Docker is fine, but for a single VPS it felt like overhead. I wanted something simpler and built-in. I initially started with Docker but was constantly hitting networking issues with services communicating.
Systemd already handles process supervision, logging, and restarts. Why add another layer?
What's Running
The VPS hosts:
- Gitea - Git hosting at code.jakegoldsborough.com
- Woodpecker CI - Continuous integration (idle for now)
- Scrob - Music scrobbling server (see previous post)
- GoatCounter (3 instances) - Analytics for multiple sites
- Caddy - Reverse proxy with automatic HTTPS
- PostgreSQL - Shared database for Gitea, Woodpecker, and Scrob
Everything runs as dedicated system users with systemd units managing their lifecycle.
How It Works
Caddy (reverse proxy + TLS)
|
+-- code.jakegoldsborough.com -> Gitea (port 3000)
+-- ci.jakegoldsborough.com -> Woodpecker (port 8000)
+-- scrob.jakegoldsborough.com -> Scrob (port 3002)
+-- ui.scrob.jakegoldsborough.com -> Scrob UI (static files)
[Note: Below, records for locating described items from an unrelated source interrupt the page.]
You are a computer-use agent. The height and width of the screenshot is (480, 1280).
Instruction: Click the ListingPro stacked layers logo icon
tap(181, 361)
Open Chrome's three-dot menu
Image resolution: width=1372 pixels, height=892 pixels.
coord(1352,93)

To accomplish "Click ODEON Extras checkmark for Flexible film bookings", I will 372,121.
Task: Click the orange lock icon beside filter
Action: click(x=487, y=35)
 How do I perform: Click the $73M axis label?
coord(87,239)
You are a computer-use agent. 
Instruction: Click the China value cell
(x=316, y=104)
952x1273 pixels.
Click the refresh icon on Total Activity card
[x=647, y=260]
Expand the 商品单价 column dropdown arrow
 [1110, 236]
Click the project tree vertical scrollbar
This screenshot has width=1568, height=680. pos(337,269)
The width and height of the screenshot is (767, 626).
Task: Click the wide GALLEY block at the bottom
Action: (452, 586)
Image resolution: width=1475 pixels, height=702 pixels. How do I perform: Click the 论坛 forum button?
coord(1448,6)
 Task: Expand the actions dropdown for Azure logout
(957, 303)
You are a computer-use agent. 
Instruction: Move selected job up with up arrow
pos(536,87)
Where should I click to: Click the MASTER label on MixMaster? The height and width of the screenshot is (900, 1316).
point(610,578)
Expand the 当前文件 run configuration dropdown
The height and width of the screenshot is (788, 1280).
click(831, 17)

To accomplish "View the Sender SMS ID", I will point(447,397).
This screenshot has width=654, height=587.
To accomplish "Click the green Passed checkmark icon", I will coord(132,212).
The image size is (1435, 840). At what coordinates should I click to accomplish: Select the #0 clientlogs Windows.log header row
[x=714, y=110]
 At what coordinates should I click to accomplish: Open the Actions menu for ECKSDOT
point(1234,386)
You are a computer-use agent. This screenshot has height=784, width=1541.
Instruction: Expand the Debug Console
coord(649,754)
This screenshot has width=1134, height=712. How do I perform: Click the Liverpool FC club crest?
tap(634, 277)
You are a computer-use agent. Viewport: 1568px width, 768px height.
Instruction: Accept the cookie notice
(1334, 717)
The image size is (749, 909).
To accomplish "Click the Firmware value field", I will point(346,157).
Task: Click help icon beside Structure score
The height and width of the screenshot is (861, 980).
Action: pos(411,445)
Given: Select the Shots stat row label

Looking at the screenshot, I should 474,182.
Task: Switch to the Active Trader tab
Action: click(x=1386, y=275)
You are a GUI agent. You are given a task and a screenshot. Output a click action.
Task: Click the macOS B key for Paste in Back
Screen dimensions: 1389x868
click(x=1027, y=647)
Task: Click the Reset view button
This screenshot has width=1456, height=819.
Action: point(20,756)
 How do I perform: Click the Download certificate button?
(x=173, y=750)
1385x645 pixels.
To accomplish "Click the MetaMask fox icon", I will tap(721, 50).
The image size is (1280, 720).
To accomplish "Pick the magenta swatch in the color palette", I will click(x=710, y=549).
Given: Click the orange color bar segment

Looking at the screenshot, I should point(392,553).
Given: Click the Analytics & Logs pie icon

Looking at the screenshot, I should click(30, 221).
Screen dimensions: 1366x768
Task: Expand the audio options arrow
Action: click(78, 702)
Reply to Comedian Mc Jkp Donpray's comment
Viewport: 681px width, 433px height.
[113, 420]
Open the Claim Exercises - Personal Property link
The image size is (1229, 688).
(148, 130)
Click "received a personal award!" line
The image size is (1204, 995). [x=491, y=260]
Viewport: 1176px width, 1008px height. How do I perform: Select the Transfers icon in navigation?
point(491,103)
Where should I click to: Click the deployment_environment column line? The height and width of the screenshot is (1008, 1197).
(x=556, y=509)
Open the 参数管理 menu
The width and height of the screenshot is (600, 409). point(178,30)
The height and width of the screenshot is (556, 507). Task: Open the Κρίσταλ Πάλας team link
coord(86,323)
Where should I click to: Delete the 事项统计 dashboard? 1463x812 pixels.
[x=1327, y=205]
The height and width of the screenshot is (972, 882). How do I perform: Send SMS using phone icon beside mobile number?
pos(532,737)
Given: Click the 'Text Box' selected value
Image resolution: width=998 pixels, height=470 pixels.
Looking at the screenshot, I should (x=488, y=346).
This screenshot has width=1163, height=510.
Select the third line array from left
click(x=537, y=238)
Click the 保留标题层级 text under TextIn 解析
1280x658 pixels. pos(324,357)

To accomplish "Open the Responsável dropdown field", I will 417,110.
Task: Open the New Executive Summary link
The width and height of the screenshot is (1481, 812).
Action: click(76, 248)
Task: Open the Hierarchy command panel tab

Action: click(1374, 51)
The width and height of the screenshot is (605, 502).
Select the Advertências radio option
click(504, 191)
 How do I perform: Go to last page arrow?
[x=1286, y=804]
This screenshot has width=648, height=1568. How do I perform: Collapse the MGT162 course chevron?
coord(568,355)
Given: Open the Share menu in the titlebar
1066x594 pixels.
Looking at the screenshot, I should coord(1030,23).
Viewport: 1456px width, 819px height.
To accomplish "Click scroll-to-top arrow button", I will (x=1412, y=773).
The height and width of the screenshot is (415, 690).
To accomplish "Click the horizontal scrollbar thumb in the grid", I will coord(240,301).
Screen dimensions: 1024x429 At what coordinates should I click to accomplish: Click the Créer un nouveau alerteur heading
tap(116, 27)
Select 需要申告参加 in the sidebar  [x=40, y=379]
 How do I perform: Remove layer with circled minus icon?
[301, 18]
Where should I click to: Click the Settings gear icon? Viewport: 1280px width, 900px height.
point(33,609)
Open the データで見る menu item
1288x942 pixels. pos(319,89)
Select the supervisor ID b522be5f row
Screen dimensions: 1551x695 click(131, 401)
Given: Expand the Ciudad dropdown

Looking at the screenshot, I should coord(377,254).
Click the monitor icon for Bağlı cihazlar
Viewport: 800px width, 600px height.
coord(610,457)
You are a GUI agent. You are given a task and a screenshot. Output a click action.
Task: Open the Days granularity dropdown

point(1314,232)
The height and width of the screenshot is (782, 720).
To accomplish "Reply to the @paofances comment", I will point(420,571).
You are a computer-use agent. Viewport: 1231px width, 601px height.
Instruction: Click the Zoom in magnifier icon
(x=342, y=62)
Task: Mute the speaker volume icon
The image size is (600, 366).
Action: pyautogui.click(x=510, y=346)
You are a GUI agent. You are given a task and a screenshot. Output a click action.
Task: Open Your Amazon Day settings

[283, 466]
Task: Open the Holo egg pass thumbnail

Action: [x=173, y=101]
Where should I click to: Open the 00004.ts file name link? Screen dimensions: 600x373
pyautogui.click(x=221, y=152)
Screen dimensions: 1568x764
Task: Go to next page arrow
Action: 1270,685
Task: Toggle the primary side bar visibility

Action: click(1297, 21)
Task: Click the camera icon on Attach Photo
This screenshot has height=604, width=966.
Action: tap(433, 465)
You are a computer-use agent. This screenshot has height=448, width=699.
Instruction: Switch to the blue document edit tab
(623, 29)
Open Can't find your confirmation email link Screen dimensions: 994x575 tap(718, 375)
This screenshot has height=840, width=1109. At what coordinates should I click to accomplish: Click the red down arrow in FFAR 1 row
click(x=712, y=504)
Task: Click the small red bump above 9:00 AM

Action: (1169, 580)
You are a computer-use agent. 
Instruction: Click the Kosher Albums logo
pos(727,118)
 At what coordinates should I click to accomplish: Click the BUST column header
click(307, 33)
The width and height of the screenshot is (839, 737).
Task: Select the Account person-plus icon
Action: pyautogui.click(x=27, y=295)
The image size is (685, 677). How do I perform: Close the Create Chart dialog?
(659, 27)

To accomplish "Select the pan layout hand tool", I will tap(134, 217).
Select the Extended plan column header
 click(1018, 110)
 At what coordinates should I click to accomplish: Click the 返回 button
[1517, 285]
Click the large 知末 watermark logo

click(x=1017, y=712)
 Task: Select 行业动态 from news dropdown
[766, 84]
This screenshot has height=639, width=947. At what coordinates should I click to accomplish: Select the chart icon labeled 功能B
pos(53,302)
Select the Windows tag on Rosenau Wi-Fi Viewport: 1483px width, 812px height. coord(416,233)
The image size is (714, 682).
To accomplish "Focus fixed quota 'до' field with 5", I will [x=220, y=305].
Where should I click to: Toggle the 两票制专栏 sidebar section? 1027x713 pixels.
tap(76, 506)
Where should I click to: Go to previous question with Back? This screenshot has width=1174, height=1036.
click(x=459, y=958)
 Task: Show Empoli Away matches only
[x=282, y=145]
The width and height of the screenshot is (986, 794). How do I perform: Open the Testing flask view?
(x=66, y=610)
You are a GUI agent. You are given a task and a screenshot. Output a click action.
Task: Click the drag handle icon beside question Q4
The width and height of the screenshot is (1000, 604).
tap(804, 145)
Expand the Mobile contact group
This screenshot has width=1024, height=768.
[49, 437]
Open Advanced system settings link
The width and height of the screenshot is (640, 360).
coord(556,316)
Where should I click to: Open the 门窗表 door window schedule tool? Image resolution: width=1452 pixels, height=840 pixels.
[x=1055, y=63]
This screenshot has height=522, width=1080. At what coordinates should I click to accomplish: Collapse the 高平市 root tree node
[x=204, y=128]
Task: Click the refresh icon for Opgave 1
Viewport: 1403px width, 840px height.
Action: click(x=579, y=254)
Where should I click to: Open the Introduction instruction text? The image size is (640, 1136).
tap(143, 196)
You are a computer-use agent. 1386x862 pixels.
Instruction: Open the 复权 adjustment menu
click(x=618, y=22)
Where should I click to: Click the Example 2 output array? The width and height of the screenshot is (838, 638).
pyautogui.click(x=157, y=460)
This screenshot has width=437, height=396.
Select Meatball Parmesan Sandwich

+-- stats.jakegoldsborough.com -> GoatCounter (port 8081)
+-- stats.date-ver.com -> GoatCounter (port 8082)
+-- stats.gnarlyvoid.com -> GoatCounter (port 8083)
Each service runs as a systemd unit. Caddy handles TLS termination and proxies requests to the appropriate backend.
The Repository Structure
The entire setup lives in a git repo called burrow-systemd:
burrow-systemd/
├── systemd/ # Service unit files
│ ├── gitea.service
│ ├── woodpecker-server.service
│ ├── scrob.service
│ ├── goatcounter-*.service
│ └── caddy.service
├── config/ # Service configurations
│ ├── Caddyfile
│ ├── gitea/app.ini
│ ├── woodpecker/server.env
│ └── scrob/scrob.env
└── bin/ # Deployment scripts
├── bootstrap # Initial setup
├── deploy # Update and restart
├── update # Check and apply updates
└── backup # Backup databases
Configuration is declarative. Change a config file, commit, push, pull
on the VPS, run ./bin/deploy, done.
Bootstrap Script
The bootstrap script sets up everything from scratch:
- Installs packages (Caddy, PostgreSQL)
- Downloads service binaries (Gitea, GoatCounter, Woodpecker)
- Creates system users (
gitea,goatcounter,scrob, etc.) - Initializes PostgreSQL databases
- Generates secure passwords and tokens
- Copies config files from templates
- Installs systemd service files
Run once on a fresh VPS:
sudo ./bin/bootstrap
It generates a .env file with all secrets and database passwords. This
file is git-ignored and stays on the server.
Deploy Script
The deploy script handles updates and restarts:
- Updates configuration files (substitutes passwords from
.env) - Copies service files to
/etc/systemd/system/ - Reloads systemd
- Creates databases if they don't exist
- Enables and restarts all services
- Checks service status
After changing config locally:
git add config/Caddyfile
git commit -m "Update reverse proxy config"
git push
# On VPS
cd ~/dev/burrow-systemd
git pull
sudo ./bin/deploy
The deploy script is idempotent. Run it as many times as you want.
Service Updates
Updates are automated via the update script. It checks GitHub releases for all services and downloads new binaries when available:
# Check what needs updating
sudo ./bin/update check
# Apply all updates
sudo ./bin/update apply
# Update specific service
sudo ./bin/update apply gitea
The script compares installed versions against the latest GitHub releases. If an update is available, it downloads the new binary, stops the service, replaces the binary, and restarts the service.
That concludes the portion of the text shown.